The McKinsey study identifies 600 dynamic global metropolises likely to lead the world economy to 2025 and beyond. Among them are an especially dynamic “Emerging 440″ cities – more than half in China alone – that will generate roughly half of global economic growth from now to 2025. Top U.S. and European cities aren’t excluded; they’re projected to add trillions in value by 2025. But the dynamism of the Far East, and to lesser degree Latin America, will clearly lead the world.
Yet a set of thorny issues rise side by side with this predicted global economic expansion led by Asia.
On one side the questions are economic: Where will the trillions in capital be found for a surging worldwide demand for new construction?
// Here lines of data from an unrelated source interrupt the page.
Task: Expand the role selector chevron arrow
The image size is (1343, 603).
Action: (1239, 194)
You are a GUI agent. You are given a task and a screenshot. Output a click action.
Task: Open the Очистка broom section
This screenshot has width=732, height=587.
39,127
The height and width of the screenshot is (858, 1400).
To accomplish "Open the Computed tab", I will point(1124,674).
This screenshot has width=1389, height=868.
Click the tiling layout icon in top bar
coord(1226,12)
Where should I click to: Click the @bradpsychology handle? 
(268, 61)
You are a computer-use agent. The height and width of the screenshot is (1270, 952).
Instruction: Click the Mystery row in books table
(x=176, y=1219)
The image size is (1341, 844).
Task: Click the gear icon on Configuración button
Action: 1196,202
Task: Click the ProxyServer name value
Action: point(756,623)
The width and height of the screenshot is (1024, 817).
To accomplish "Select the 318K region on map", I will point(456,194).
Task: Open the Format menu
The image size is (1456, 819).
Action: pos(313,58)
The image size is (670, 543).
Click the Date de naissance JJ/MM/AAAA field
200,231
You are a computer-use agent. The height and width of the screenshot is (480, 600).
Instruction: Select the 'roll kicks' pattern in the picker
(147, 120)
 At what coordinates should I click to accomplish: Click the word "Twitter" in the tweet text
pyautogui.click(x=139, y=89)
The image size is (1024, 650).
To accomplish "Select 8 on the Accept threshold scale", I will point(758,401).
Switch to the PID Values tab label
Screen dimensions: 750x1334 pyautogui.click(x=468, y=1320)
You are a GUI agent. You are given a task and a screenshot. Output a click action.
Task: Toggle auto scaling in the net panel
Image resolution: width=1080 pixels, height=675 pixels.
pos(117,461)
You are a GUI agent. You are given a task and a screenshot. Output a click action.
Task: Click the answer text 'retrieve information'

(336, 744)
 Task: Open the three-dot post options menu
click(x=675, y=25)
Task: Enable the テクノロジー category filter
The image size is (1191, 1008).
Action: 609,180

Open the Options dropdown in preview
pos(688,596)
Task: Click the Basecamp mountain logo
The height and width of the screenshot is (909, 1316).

McKinsey predicts cities will need to build 80,000 square kilometers of residential and commercial floor space – equal to the entire land area of Austria. Huge new container ports will be required to accommodate transport for consumer goods in global commerce.
There’ll also be massive demand for new energy supplies and for municipal water distribution facilities – perhaps $480 billion worth by 2050. Add in roadways for some 1.7 billion new cars that consumers are predicted to demand by 2030, vehicles that put bumper to bumper would cover the distance between Earth and the moon 10 times over.
And as worrisome as the capital demands are likely to be, another issue is even larger: What of our global environment? How stressed will it be by the gathering worldwide growth boom?